One of the best ways to add realism to a layout is to replicate a specific traffic pattern. At best, this traffic pattern is from the prototype we are modeling, but practices from a great many prototype railroads can be applied to one’s model railroad.
I’ve been a fan of the Rio Grande Southern since my first visit to Durango when I was 13. That was also the year I acquired my copy of Beebe and Clegg’s Mixed Train Daily with its superb coverage of things narrow gauge. That’s a long time to be a student of the narrow gauge, and yet I recently discovered something new. I was perusing Volume 7 of The RGS Story from Sundance Ltd. I had read the book several times in the past, but for the first time it hit me that I was missing an interesting pattern of train operations on my layout.

Narrow Gauge Unit Train
In the early Forties the RGS was operated as three divisions, so to speak. A train made a two-day turn from Durango to Dolores. Another train made a two-day turn from Ridgway to Rico. The middle portion from Rico to Dolores was only about 30 miles long and was handled by a daily turn out of Rico. Fine. I’ve been portraying this pattern on my RGS layouts for years.
But here’s the operations wrinkle that I had been missing: for nearly a year during 1941 and 1942 the RGS hauled logs for the Montezuma Lumber Company whose mill was at McPhee, five miles down the Montezuma company’s track from the RGS connection at Dolores. Montezuma was cutting timber north of Rico. They were loading logs onto flatcars at Timber Spur near Coke Ovens. They ran the flatcars in ten-car batches which the RGS had prepared by cutting down former C&S gondolas. Various sources say the Montezuma “unit train” fleet had 20 cars, 30 cars, or nearly 30 cars. I don’t care about the car count; I seek the spirit of the thing.
Layout-Friendly Operation
The daily turn from Rico to Dolores on the prototype RGS was given an additional job. Before heading south to Dolores, the locomotive would first take ten empty flatcars north to Timber Spur and exchange them for ten loaded flats. The locomotive and loaded cars would return to Rico, add the timber flats to the train for Dolores, and commence its usual run as the Dolores Turn.

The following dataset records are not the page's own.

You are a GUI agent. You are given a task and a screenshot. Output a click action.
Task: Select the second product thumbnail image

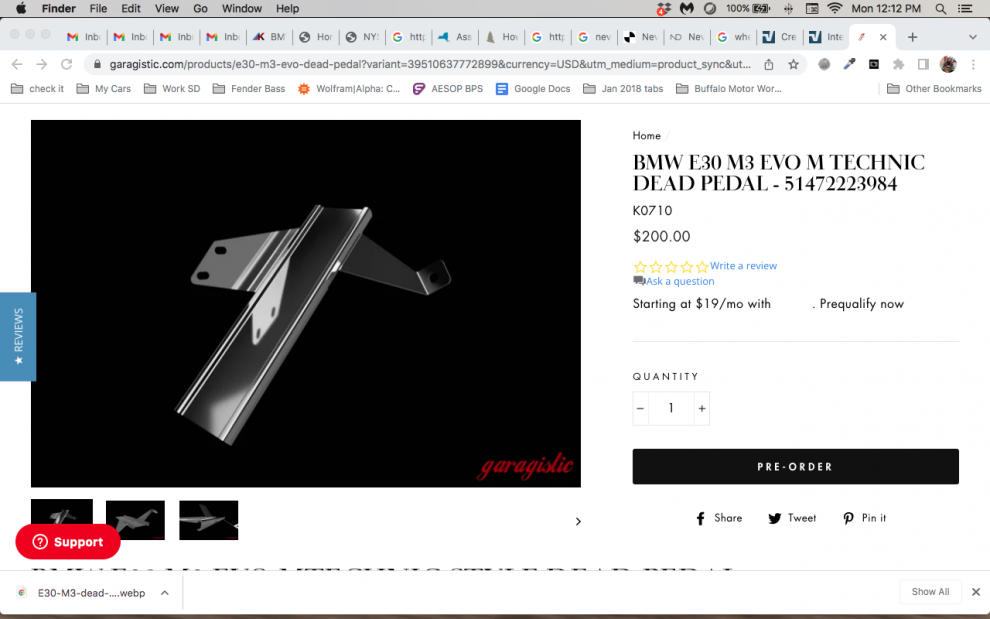[135, 520]
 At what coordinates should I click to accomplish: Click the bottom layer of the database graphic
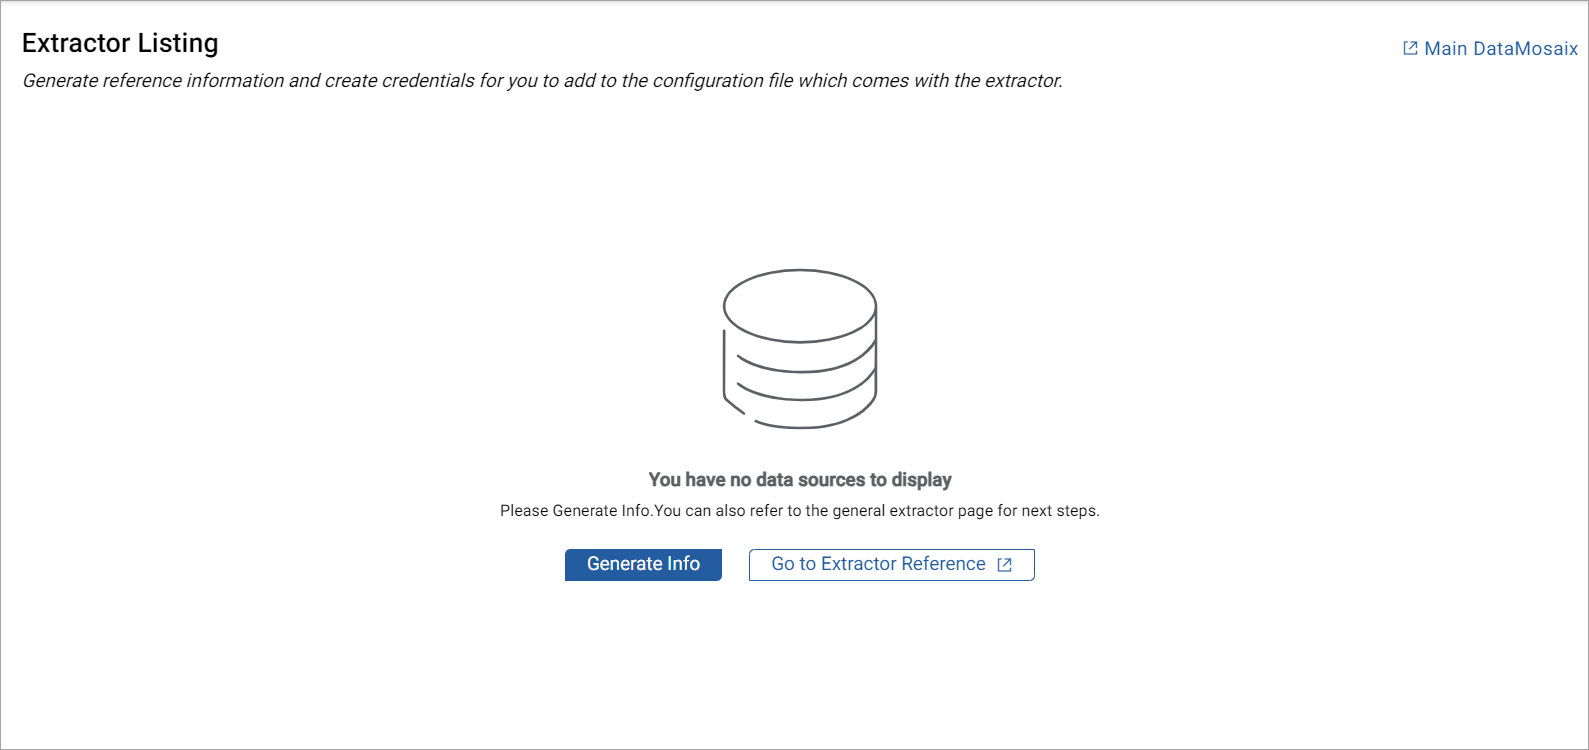pos(800,412)
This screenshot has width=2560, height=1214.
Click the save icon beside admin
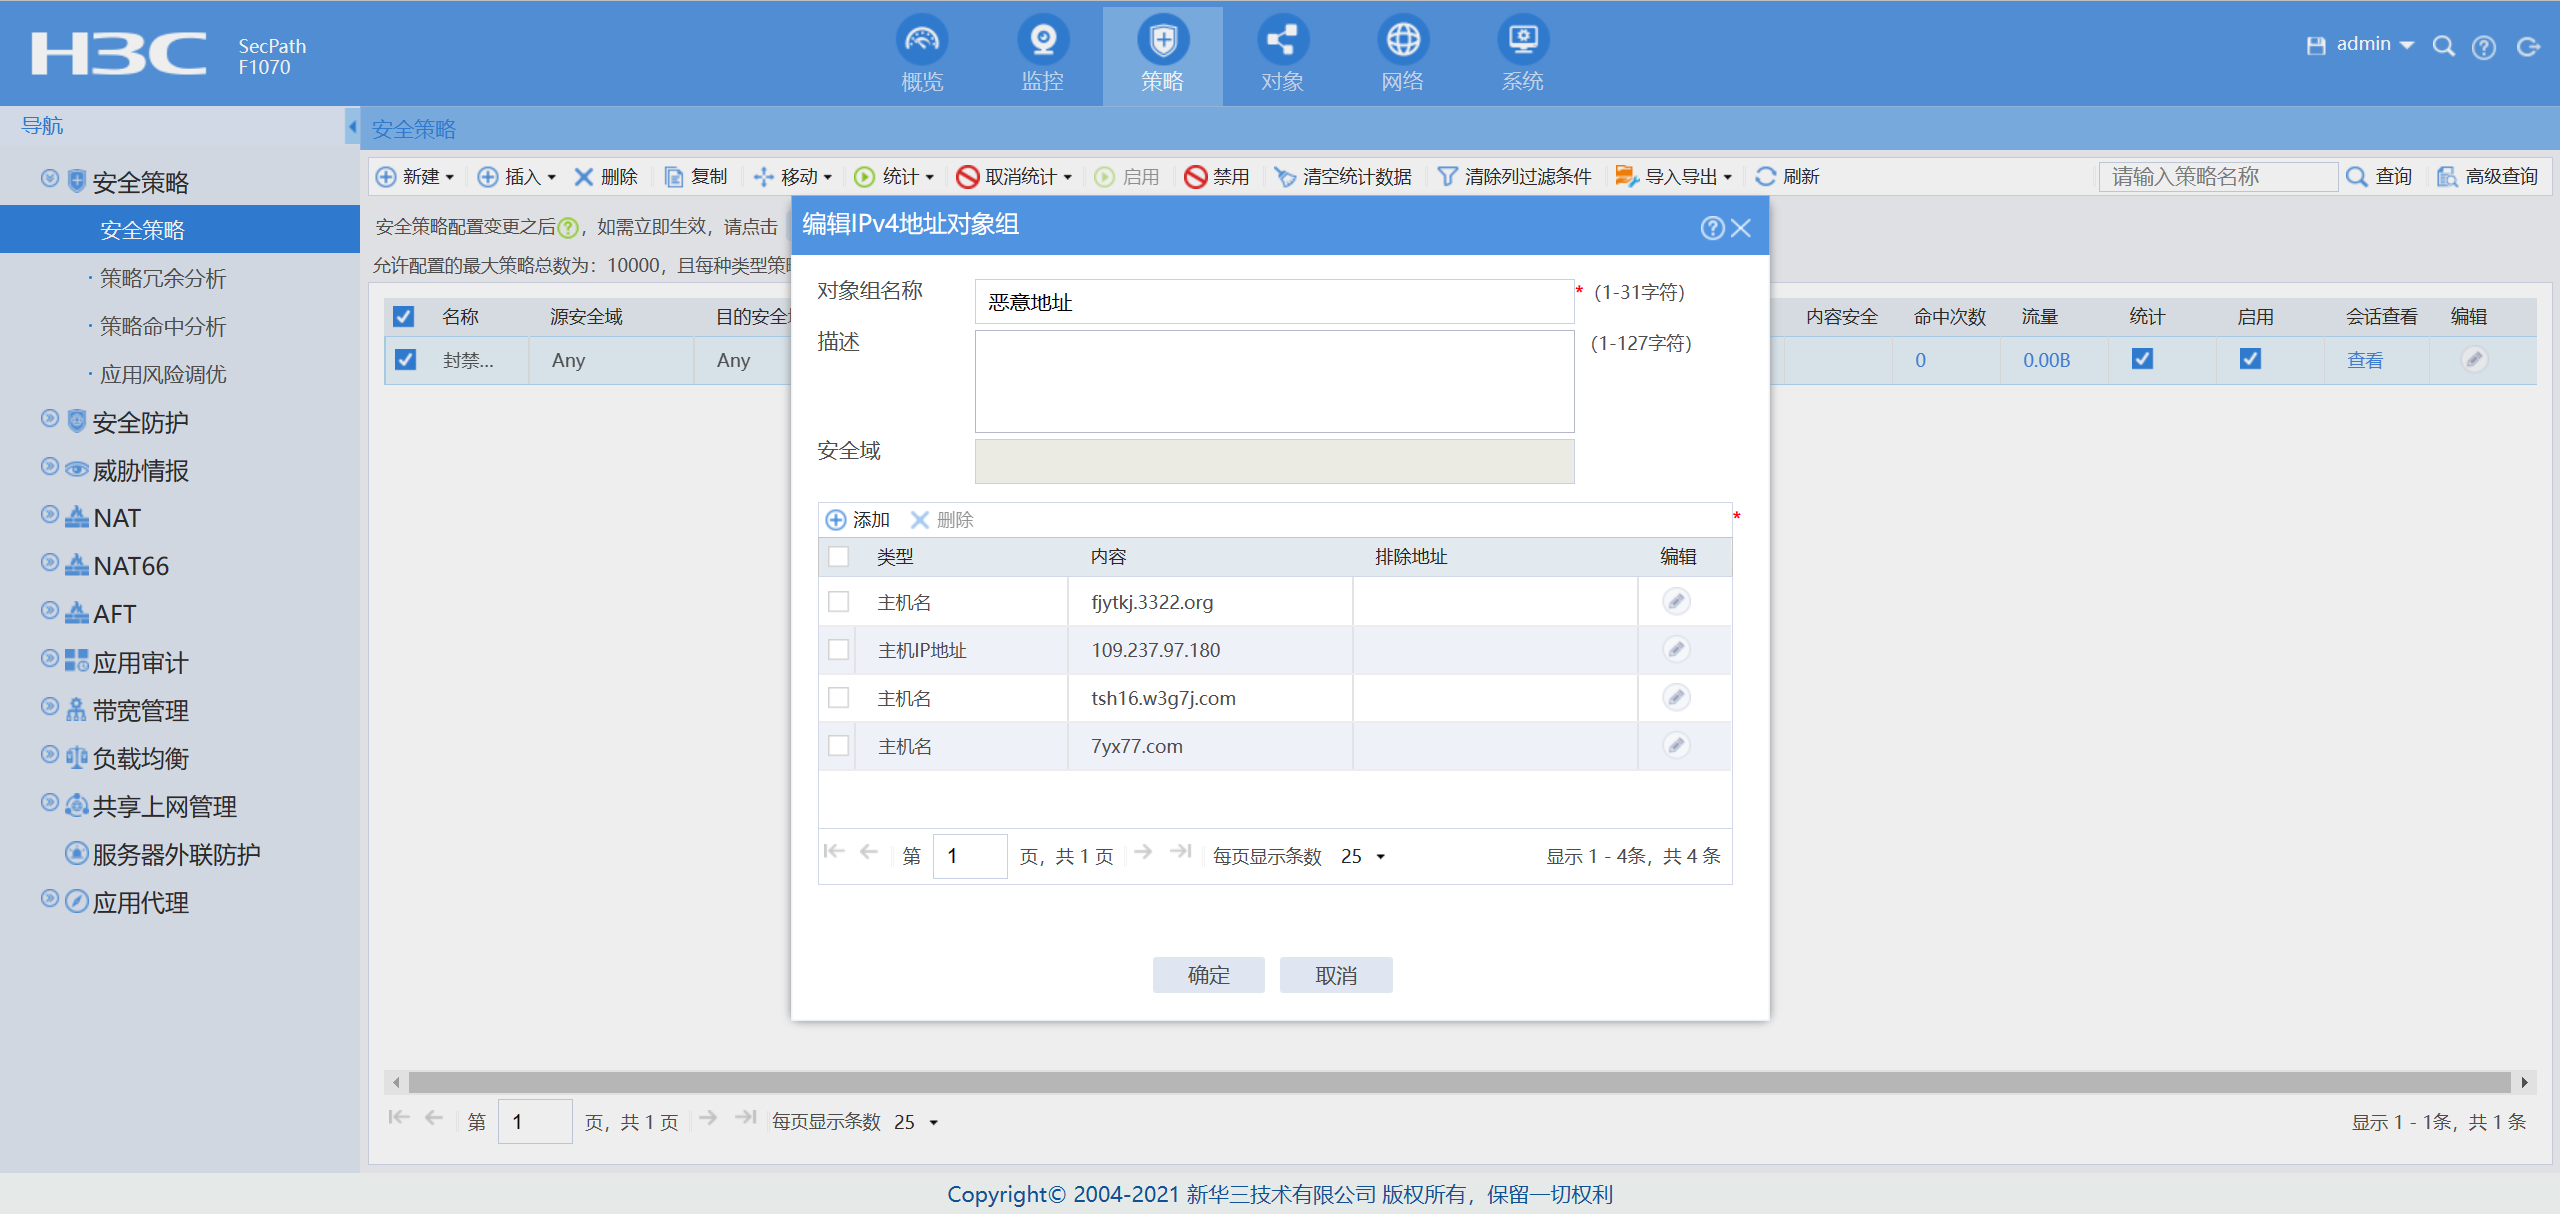pos(2315,45)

One model-railroad-friendly feature of this operation was the lack of a turning facility at Timber Spur. The locomotive ran in reverse while pulling the loaded log cars back to Rico.
It was easy to add this operation to my RGS layout. My operations pattern is designed such that every train ends its run in position to be another train at the start of the next session. At the proverbial end of the day, the train from Ridgway sits in front of the Rico depot, ready to be tomorrow’s southbound to Dolores. And, today’s northbound from Dolores sits in front of the Rico depot ready to be tomorrow’s train to Ridgway. The daily train from Dolores includes three empty timber flats.
Before the Dolores Turn heads south at the start of a new day, it first makes up a train of the three empty flats from yesterday’s train from Dolores and — plus a caboose — runs with locomotive in reverse to Coke Ovens. At Coke Ovens, the three empty flats are swapped for the three loads of logs. The train returns to Rico, adds the log cars to the Dolores train, and begins its run to Dolores and back.



Adaptations For The Layout
The operation of the Dolores Turn on my layout now includes the Montezuma timber traffic, but it isn’t a perfect replication. I had to skew things to fit the layout. My locomotive runs in reverse on the northbound trip rather than the southbound. My “unit log train” is three cars instead of ten. That’s necessary so that my Dolores trains fit the sidings. In my world, the Montezuma Lumber Company is loading cars at Coke Ovens instead of Timber Spur. On the prototype, the two places were only a couple miles apart. I built Coke Ovens into my layout and not Timber Spur, and don’t have space to add Timber Spur now. Coke Ovens serves the purpose just fine. My layout portrays September, 1947, and I use modelers’ license to overlook the fact that the Montezuma unit trains had quit running five years earlier.
Conclusion
By keeping your eyes open to prototype operating patterns, you can sometimes find an interesting operation that fits your layout. It belatedly occurred to me that my Dolores Turn would be a much more interesting job if I included the Montezuma Lumber Company timber traffic. I wasn’t able to replicate the operation down to the last milepost or number of cars, but I’ve captured the spirit of the thing. As a result, the Dolores Turn has become a more interesting job — and seems just a tad more realistic.